_Aim of the task_
Where a line below has the string "will" in it, include it in the count, and give that count alone.

(Data records)

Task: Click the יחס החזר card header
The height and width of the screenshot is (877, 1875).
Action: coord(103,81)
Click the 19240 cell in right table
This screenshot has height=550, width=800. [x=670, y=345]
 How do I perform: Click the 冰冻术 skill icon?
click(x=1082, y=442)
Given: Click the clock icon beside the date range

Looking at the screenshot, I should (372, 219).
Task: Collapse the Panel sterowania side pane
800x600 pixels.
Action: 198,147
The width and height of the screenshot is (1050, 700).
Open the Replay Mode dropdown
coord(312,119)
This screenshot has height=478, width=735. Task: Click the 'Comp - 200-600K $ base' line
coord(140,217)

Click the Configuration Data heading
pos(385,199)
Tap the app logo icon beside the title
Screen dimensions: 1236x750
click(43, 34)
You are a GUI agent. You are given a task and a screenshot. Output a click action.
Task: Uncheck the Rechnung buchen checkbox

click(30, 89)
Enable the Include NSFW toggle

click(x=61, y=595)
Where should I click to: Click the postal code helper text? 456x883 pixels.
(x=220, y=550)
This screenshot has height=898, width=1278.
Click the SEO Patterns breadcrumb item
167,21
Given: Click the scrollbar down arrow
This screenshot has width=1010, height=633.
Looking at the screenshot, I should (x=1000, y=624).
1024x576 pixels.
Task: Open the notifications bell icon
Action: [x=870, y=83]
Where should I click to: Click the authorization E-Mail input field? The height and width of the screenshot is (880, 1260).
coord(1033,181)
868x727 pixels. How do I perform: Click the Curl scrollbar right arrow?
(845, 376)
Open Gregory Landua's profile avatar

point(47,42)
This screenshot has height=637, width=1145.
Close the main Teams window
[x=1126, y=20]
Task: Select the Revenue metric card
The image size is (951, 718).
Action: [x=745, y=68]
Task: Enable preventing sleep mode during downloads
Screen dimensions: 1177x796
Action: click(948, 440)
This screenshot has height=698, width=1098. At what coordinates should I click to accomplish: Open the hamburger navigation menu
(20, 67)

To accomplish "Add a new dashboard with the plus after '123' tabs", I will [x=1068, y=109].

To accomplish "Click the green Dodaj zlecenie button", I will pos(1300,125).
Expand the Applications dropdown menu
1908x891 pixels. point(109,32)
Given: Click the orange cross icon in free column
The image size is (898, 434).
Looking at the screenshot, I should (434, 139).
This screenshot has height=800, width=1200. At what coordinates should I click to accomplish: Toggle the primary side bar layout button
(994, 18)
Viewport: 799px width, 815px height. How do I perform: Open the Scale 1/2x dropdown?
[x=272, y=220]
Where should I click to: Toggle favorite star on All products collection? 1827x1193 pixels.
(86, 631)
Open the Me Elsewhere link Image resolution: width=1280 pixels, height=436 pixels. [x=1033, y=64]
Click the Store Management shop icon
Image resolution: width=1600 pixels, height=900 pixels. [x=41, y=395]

_Completed exercise_
2